> **Problem details**
Reproduce the records, from the start through the line that contains "[x=254, y=518]", without changing a character.

Element lookup records
— Start —
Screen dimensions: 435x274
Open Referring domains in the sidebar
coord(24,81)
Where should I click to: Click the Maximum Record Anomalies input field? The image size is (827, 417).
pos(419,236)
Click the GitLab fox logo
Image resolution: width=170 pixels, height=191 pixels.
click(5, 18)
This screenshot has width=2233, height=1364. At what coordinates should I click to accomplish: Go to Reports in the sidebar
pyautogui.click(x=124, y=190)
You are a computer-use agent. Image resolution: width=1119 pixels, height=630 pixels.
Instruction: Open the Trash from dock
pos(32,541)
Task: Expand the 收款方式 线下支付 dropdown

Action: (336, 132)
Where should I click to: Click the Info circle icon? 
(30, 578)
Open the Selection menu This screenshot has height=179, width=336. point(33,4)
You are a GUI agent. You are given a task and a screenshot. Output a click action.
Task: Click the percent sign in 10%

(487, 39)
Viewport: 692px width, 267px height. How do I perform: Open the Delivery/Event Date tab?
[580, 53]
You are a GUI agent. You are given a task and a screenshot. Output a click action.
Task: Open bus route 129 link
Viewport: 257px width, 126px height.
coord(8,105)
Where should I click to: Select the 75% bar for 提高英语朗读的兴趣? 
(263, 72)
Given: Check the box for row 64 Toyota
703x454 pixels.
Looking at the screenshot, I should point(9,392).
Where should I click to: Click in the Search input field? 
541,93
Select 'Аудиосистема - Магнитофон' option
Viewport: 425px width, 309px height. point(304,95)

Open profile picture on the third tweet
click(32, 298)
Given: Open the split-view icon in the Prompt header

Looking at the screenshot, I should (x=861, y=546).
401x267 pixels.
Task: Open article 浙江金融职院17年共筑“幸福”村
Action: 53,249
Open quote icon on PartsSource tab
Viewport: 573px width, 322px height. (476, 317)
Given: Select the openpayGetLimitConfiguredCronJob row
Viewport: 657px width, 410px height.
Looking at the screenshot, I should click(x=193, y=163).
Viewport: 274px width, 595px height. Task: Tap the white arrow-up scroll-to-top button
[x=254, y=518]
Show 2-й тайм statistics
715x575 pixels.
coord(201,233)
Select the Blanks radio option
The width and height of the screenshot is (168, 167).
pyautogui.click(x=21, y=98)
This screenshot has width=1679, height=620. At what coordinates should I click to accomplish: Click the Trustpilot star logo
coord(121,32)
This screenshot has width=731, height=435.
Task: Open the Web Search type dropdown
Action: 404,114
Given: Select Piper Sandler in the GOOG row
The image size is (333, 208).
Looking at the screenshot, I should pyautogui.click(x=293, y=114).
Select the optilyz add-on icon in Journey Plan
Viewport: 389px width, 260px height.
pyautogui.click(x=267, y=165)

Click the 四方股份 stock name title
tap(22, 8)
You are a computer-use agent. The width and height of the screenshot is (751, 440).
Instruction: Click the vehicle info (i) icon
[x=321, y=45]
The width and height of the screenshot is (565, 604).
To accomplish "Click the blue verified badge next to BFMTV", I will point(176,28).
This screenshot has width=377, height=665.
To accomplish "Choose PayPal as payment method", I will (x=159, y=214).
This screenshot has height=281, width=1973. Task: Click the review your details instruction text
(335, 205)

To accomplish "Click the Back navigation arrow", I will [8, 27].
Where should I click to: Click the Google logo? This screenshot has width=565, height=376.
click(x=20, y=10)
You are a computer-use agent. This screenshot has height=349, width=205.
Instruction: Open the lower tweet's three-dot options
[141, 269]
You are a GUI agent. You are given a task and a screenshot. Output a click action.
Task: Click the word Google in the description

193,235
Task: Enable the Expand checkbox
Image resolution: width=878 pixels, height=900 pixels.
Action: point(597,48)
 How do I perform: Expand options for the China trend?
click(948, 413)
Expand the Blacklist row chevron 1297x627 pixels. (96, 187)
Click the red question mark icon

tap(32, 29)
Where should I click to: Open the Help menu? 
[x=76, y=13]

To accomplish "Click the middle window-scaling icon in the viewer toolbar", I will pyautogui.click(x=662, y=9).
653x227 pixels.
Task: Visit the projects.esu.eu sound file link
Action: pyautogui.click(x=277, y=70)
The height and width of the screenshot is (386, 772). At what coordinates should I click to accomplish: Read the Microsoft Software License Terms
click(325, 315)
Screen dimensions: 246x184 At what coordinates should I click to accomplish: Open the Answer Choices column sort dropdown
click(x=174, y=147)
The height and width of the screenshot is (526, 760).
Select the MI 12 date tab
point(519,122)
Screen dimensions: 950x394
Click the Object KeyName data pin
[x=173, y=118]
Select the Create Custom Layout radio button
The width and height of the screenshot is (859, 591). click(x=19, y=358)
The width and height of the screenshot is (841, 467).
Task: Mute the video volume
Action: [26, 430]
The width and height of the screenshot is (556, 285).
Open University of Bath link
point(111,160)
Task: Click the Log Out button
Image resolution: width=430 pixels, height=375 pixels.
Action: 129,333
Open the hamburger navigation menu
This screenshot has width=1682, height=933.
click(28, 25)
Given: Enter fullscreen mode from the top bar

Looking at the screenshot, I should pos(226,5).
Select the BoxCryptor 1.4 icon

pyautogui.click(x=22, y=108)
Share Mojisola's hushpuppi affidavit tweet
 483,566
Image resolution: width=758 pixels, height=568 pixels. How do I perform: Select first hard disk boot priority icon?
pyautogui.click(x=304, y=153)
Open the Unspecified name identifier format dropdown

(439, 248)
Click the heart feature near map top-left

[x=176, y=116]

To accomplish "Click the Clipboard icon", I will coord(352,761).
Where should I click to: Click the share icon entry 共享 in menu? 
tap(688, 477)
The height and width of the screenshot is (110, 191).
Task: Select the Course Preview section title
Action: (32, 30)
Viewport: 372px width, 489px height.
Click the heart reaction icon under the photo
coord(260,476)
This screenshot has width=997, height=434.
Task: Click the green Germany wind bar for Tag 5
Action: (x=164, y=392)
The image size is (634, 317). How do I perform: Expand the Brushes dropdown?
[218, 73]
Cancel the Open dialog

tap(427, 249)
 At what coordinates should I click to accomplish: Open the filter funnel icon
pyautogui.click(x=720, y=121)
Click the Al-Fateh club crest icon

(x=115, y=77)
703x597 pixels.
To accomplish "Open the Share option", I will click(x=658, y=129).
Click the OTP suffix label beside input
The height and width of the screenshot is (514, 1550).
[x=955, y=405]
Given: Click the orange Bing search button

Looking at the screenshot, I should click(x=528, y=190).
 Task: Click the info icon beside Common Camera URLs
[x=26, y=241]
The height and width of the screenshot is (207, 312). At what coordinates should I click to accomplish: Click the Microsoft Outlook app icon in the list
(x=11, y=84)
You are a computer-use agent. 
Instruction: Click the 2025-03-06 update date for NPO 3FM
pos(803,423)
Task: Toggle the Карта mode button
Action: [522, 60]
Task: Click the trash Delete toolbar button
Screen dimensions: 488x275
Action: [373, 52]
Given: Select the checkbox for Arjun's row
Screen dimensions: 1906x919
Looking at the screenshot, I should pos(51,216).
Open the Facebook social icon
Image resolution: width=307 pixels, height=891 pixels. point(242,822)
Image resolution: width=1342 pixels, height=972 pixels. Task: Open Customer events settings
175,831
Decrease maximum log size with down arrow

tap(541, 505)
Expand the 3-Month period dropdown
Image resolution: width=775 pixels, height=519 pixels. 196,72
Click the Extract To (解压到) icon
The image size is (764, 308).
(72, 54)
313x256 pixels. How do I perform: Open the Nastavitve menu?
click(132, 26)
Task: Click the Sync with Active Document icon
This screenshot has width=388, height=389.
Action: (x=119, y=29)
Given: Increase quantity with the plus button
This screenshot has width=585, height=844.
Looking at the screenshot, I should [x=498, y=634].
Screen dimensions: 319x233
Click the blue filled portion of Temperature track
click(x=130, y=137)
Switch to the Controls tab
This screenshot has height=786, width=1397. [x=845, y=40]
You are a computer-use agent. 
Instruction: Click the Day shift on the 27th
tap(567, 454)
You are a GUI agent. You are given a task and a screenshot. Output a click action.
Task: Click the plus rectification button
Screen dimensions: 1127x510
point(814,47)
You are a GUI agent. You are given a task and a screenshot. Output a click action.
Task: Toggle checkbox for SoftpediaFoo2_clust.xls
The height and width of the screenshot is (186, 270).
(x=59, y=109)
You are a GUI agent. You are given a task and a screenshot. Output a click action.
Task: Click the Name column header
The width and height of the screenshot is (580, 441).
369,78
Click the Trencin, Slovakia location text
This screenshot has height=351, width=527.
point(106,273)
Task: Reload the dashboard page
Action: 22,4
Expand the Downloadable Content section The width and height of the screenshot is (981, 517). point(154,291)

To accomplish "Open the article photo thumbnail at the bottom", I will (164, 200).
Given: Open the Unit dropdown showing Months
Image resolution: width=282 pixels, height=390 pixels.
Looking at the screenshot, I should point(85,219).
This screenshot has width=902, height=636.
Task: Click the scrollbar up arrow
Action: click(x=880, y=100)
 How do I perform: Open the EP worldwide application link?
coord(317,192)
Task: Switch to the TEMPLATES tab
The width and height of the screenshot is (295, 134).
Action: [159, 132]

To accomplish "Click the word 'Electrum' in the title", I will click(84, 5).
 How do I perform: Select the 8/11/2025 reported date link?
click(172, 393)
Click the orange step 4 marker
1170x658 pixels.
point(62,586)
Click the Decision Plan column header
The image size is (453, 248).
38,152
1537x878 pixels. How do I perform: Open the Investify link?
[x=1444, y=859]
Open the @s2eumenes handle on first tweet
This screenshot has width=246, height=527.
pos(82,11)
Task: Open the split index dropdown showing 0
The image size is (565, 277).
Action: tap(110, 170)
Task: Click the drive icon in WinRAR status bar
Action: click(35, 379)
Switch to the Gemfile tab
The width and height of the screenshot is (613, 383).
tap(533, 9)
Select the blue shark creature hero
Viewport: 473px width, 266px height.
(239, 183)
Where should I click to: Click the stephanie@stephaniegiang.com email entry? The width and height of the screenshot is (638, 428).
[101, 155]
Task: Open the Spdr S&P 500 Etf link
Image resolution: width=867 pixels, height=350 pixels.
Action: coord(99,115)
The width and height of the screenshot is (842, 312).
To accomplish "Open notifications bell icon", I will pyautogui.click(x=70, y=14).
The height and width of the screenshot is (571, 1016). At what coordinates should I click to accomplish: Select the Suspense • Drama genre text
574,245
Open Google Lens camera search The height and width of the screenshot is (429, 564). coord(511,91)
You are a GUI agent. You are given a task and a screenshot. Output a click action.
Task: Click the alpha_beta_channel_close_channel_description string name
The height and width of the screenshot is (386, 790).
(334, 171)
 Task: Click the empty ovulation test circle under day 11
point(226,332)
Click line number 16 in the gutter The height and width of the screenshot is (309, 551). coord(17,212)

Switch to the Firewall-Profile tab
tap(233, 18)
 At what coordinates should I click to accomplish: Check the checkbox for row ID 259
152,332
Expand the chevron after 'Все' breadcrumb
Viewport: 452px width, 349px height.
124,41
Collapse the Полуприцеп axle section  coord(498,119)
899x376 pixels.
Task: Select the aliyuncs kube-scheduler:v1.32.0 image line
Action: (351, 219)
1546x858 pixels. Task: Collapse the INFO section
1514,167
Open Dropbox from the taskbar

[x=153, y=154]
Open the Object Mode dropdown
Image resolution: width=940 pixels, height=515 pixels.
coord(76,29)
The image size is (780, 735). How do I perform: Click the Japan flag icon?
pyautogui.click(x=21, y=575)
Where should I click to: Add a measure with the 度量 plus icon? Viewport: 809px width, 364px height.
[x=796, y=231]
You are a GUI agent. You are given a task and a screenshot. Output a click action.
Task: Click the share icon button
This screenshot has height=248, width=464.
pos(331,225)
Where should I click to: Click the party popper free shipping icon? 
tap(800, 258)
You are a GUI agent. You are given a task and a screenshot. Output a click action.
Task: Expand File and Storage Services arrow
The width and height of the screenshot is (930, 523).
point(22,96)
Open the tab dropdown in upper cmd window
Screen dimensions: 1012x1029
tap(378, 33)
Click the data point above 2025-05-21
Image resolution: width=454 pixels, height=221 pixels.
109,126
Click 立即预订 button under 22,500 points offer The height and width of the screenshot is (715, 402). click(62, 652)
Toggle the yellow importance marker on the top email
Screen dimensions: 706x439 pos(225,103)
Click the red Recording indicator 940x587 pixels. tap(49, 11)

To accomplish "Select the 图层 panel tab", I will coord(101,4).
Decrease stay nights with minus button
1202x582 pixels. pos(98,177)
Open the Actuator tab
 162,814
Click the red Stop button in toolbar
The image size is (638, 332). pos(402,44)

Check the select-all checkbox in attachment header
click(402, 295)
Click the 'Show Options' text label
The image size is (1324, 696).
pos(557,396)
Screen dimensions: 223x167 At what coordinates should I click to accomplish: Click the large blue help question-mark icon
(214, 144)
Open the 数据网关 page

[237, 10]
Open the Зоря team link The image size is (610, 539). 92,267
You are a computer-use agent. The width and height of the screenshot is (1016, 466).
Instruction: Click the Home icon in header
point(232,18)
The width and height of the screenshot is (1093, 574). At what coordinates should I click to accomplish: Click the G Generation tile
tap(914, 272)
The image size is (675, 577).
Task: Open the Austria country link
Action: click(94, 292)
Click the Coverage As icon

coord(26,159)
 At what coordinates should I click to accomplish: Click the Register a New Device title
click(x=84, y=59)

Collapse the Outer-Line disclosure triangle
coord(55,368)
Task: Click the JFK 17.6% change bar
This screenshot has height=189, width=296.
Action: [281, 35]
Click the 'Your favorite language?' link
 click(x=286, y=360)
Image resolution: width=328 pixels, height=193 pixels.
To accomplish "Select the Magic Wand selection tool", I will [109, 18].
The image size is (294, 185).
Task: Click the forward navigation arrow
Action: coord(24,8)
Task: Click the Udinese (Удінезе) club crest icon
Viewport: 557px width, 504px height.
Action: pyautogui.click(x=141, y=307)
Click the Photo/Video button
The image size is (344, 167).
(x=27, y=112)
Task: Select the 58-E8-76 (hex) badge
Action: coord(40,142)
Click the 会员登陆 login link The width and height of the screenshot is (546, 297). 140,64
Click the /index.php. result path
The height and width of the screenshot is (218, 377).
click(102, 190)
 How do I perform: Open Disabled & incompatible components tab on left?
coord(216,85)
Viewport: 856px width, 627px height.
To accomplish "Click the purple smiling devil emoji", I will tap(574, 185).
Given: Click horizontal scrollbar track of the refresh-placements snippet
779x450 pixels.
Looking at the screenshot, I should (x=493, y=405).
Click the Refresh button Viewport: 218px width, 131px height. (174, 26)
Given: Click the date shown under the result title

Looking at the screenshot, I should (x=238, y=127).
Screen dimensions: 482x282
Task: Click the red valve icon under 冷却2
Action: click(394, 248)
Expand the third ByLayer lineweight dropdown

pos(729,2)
— End —
> **Exercise result**
Screen dimensions: 435x274
Open Referring domains in the sidebar
coord(24,81)
Where should I click to: Click the Maximum Record Anomalies input field? The image size is (827, 417).
pos(419,236)
Click the GitLab fox logo
Image resolution: width=170 pixels, height=191 pixels.
click(5, 18)
This screenshot has width=2233, height=1364. At what coordinates should I click to accomplish: Go to Reports in the sidebar
pyautogui.click(x=124, y=190)
You are a computer-use agent. Image resolution: width=1119 pixels, height=630 pixels.
Instruction: Open the Trash from dock
pos(32,541)
Task: Expand the 收款方式 线下支付 dropdown

Action: (336, 132)
Where should I click to: Click the Info circle icon? 
(30, 578)
Open the Selection menu This screenshot has height=179, width=336. point(33,4)
You are a GUI agent. You are given a task and a screenshot. Output a click action.
Task: Click the percent sign in 10%

(487, 39)
Viewport: 692px width, 267px height. How do I perform: Open the Delivery/Event Date tab?
[580, 53]
You are a GUI agent. You are given a task and a screenshot. Output a click action.
Task: Open bus route 129 link
Viewport: 257px width, 126px height.
coord(8,105)
Where should I click to: Select the 75% bar for 提高英语朗读的兴趣? 
(263, 72)
Given: Check the box for row 64 Toyota
703x454 pixels.
Looking at the screenshot, I should point(9,392).
Where should I click to: Click in the Search input field? 
541,93
Select 'Аудиосистема - Магнитофон' option
Viewport: 425px width, 309px height. point(304,95)

Open profile picture on the third tweet
click(32, 298)
Given: Open the split-view icon in the Prompt header

Looking at the screenshot, I should (x=861, y=546).
401x267 pixels.
Task: Open article 浙江金融职院17年共筑“幸福”村
Action: 53,249
Open quote icon on PartsSource tab
Viewport: 573px width, 322px height. (476, 317)
Given: Select the openpayGetLimitConfiguredCronJob row
Viewport: 657px width, 410px height.
Looking at the screenshot, I should click(x=193, y=163).
Viewport: 274px width, 595px height. Task: Tap the white arrow-up scroll-to-top button
[x=254, y=518]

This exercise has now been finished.